Брюсов в этот период, по собственному признанию, стремился к чисто поэтическим целям. «В двух выпусках «Русских символистов», — писал он, — я постарался дать образцы всех форм новой поэзии: словесную инструментовку, парнасскую четкость, намеренное затемнение смысла в духе Малларме... и т. д.».

Если теперь от сборников «Русские символисты» обратимся к первым книгам Брюсова «Juvenalia» (1892—1894) «Chefs d'oeuvre» (1894—1896) и «Me eum esse» (1896—1897), книгам технически во многом слабым, но шире и полнее характеризующим облик поэта, то здесь, несомненно, мы встретимся уже с целым рядом основных мотивов всего старшего поколения: земная жизнь — «призрак и сон», которые выражают нечто «высшее, святое», «игру Всевышнего» («Первый снег», «Я вернулся на яркую землю»); поэту «нездешнего мира слышатся звуки» («Мучительный дар»); утверждается «очистительная» роль страданий («О, плачьте, о, плачьте») и т. п. «Со мной не хотели считаться, иначе как с «символистом», — иронически замечает впоследствии Брюсов, говоря о том времени, — я постарался стать им, — тем, чего от меня хотели».

Однако и в названных книгах гораздо больше стихотворений, не имеющих отношения к символизму, противостоящих ему: стихотворения целиком реалистические (о любви, о природе вне всяких метафизических «соответствий»); стихотворения, прославляющие радость жизни; или, наконец, стихотворения, утверждающие давнее его положение: главное в творчестве — мастерство (в духе парнассизма).

И я хочу, чтоб все мои мечты,

Дошедшие до слова и до света,

Нашли себе желанные черты.

Пускай мой друг, открывший том поэта,

Упьется в нем и прелестью сонета

И буквами спокойной красоты!

(1894, «Сонет к форме»)

Книга «Tertia Vigilia» (1897—1901) знаменует отход Брюсова от парнассизма и формализма и переход на несколько иные позиции. Теоретически эти новые взгляды получили свое выражение с статье «Истины», опубликованной в 1901 году в альманахе «Северные цветы». Необходимо сказать несколько слов об этой статье.

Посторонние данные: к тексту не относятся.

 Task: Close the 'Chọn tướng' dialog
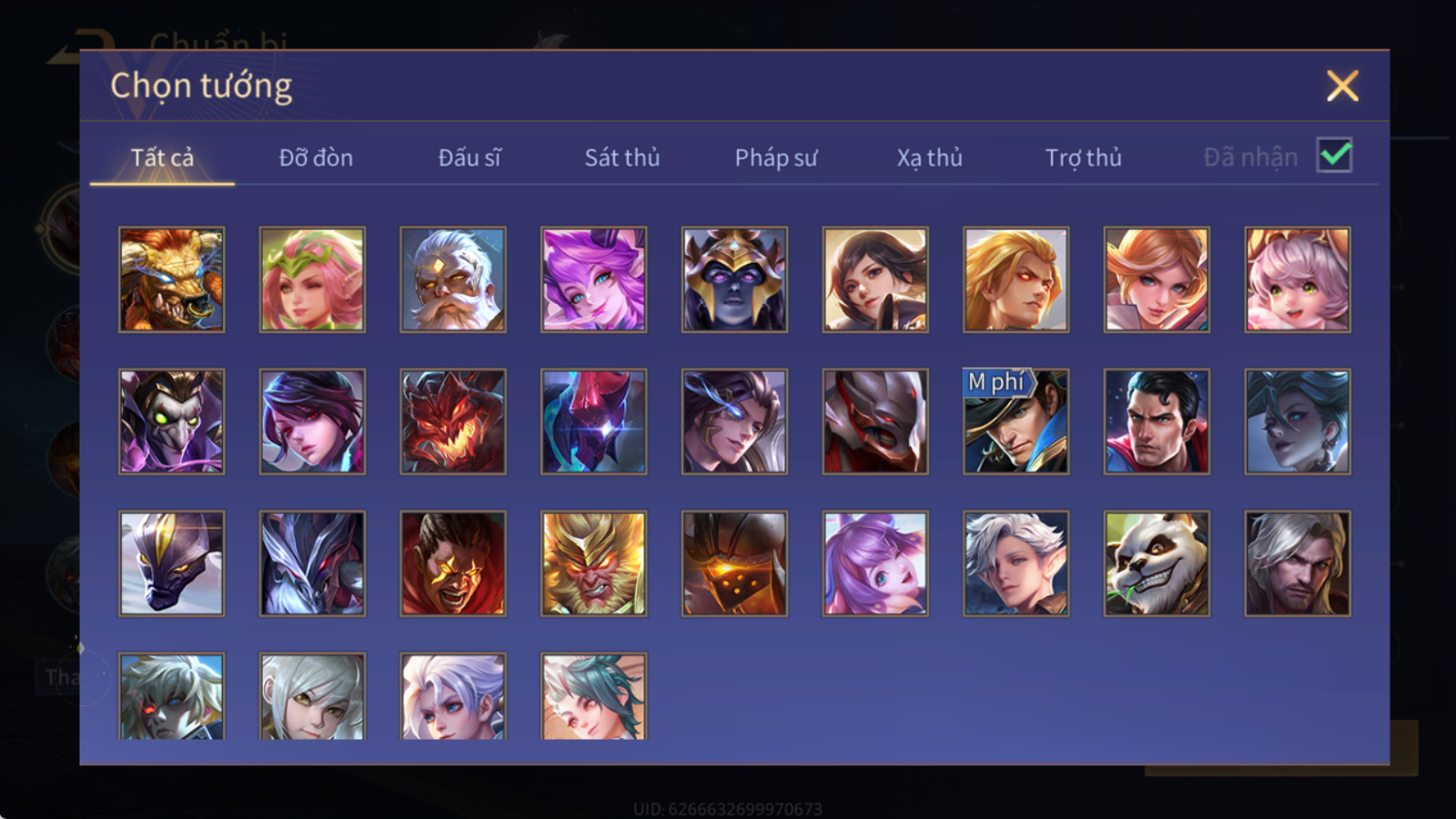(x=1342, y=86)
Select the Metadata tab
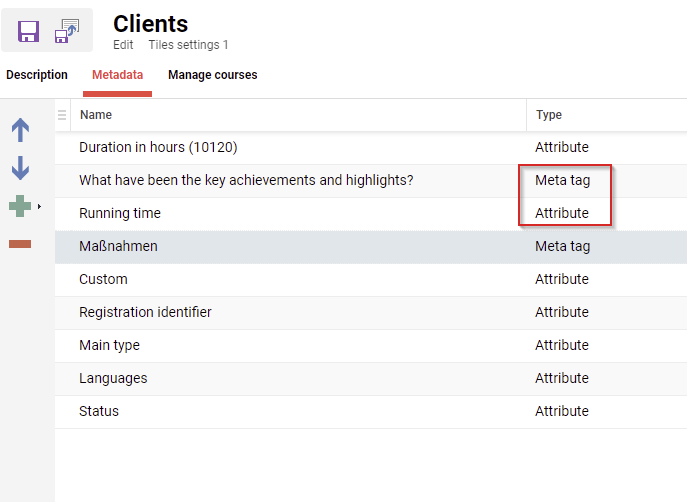687x502 pixels. [117, 75]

С позиций кантианства и релятивизма Брюсов объявляет здесь, что наука неспособна познать жизнь и единственный ее смысл — «удовлетворение жажды деятельности мысли, не больше». Наука, стало быть, объявляется, по существу, игрой мысли. А противоречивые теории ученых и философов — не более чем «образы многих Дон-Жуанов».

В силу сказанного важно не то, что человек приходит в науке или философии к истине или заблуждению: все одинаково истинно и ложно. Важно найти свою истину, никогда ничем не удовлетворяться, всегда искать: «Мысль — вечный Агасфер, цель — самый путь»; задача же философии—«проследить все возможные типы миросозерцания».

То же относится и к художнику. Художник не познает никакой объективной истины: добра, зла и т. п. «Цель творчества — самопостижение», выражение своих «глубинных чувств», которые «безмолвны». И переживания эти драгоценны совершенно независимо от того, «достойны или недостойны настроения, затаенные в художнике». «Нет низменных чувств, и нет ложных, — заключает Брюсов. — Что во мне есть, то истинно. Не человек мера вещей, а мгновение. Истинно то, что признаю я, признаю теперь, сегодня, в это мгновение».

Слов нет, отрицание познаваемости мира, крайний индивидуализм, аморальность, пассивно-релятивистское отношение к действительности, — все это представляло широкую возможность для создания произведений в духе старшего поколения символистов. И естественно, что подобных произведений в «Tertia Vigilia» немало. Незачем, однако, следить за этой линией творчества поэта: здесь он повторяет уже известные нам мотивы. Интересно и важно проследить другое: как даже в этот период Брюсов на деле вырывается из круга утверждаемых им «истин», вырывается тем самым из круга символизма.

Рассмотрим в этом плане прежде всего «Tertia Vigilia».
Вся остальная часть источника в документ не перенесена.